DOCUMENTO =

Desde 2007, o Brasil celebra o Dia Nacional de Combate à Intolerância Religiosa no 21 de janeiro. Esta é uma data que reforça a luta pelo respeito à diversidade de crenças e pela liberdade religiosa. No Distrito Federal, a realidade ainda é desafiadora: quase metade dos casos registrados em 2024 teve como alvo as religiões de matriz africana.
Ao longo dos últimos anos, inúmeras ocorrências graves se manifestaram no DF, desde ataques a terreiros de matriz africana, alvejados por balas ou incendiados, até invasões e depredações em templos. De janeiro a outubro de 2024, quase metade dos 42 crimes de intolerância religiosa registrado foram cometidos contra religiões de matriz africana. Em 18 casos, o boletim de ocorrência não especifica contra qual religião o crime foi praticado.

REGISTROS =
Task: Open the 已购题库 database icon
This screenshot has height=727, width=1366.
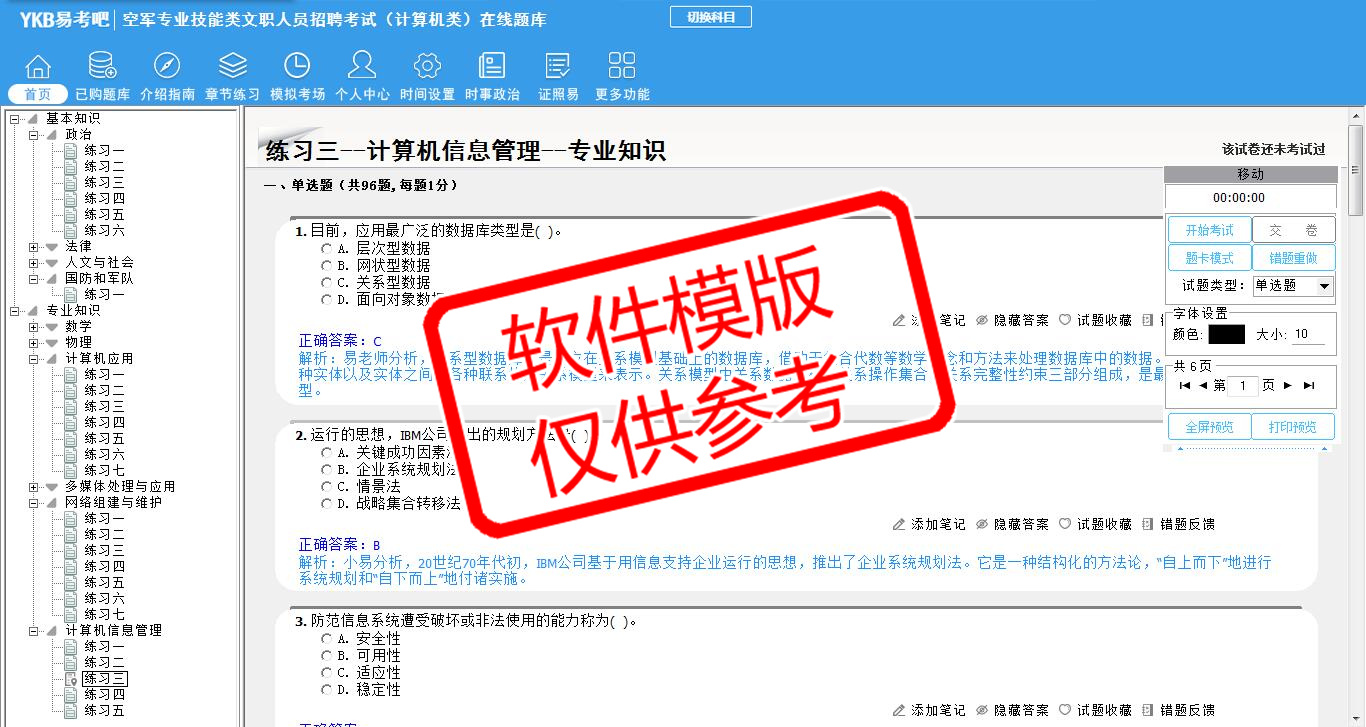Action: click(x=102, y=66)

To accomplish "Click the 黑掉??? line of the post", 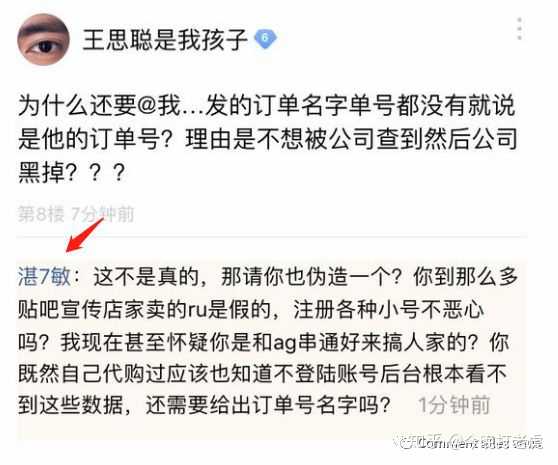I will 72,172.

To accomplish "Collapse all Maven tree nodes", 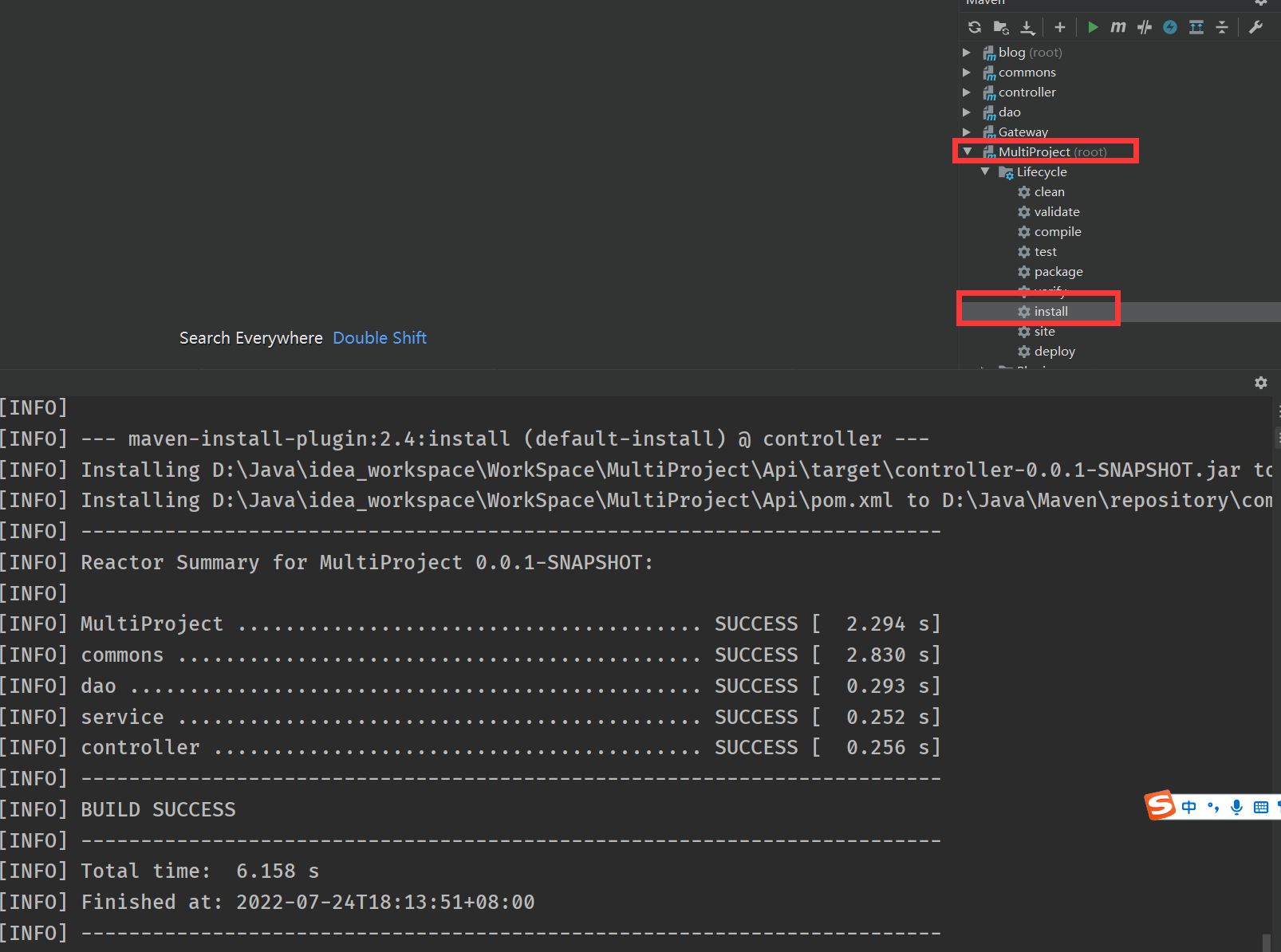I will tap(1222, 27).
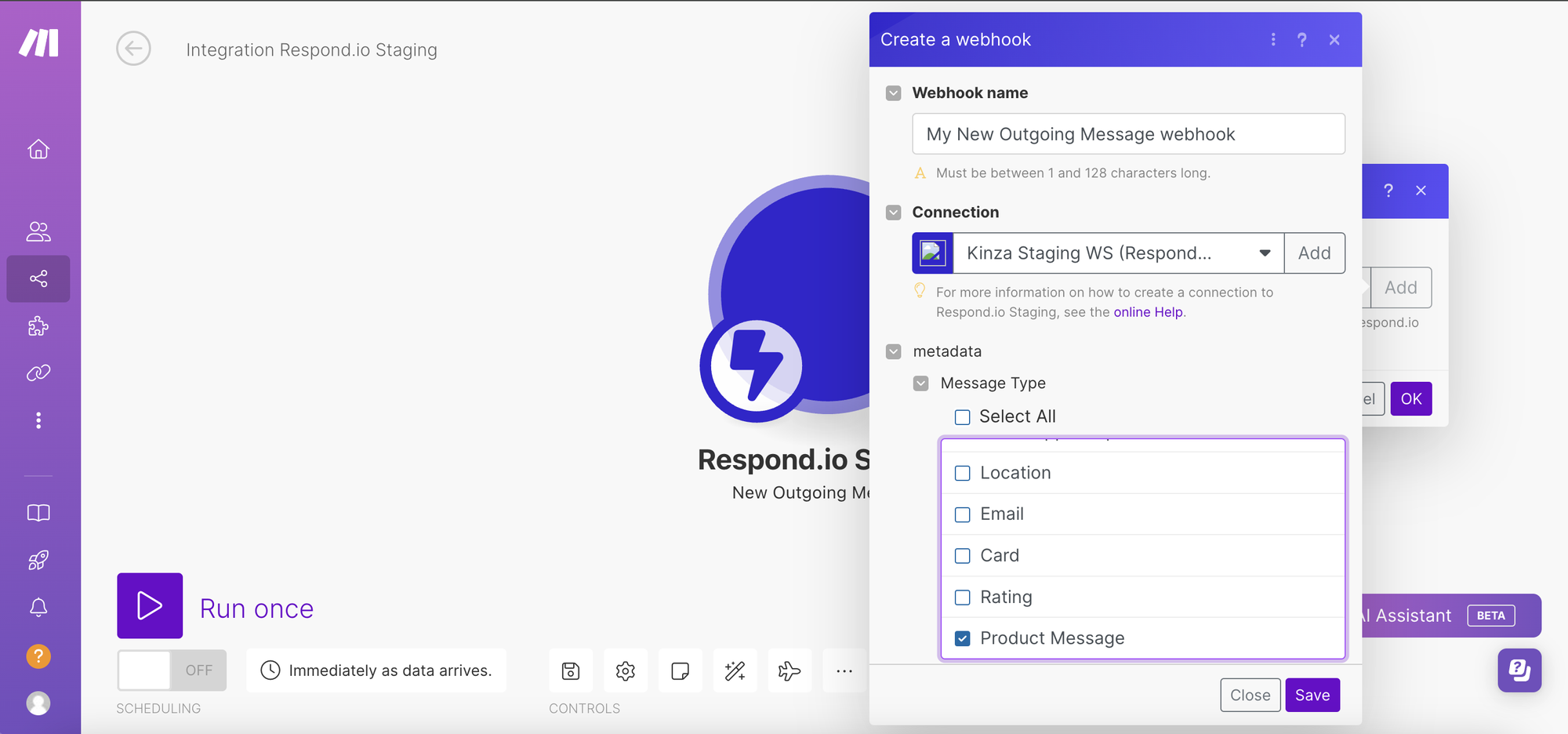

EXERCÍCIO = Transcreva na íntegra o documento sobre intolerância religiosa no Distrito Federal.

RESOLUÇÃO DA TAREFA =
Desde 2007, o Brasil celebra o Dia Nacional de Combate à Intolerância Religiosa no 21 de janeiro. Esta é uma data que reforça a luta pelo respeito à diversidade de crenças e pela liberdade religiosa. No Distrito Federal, a realidade ainda é desafiadora: quase metade dos casos registrados em 2024 teve como alvo as religiões de matriz africana.
Ao longo dos últimos anos, inúmeras ocorrências graves se manifestaram no DF, desde ataques a terreiros de matriz africana, alvejados por balas ou incendiados, até invasões e depredações em templos. De janeiro a outubro de 2024, quase metade dos 42 crimes de intolerância religiosa registrado foram cometidos contra religiões de matriz africana. Em 18 casos, o boletim de ocorrência não especifica contra qual religião o crime foi praticado.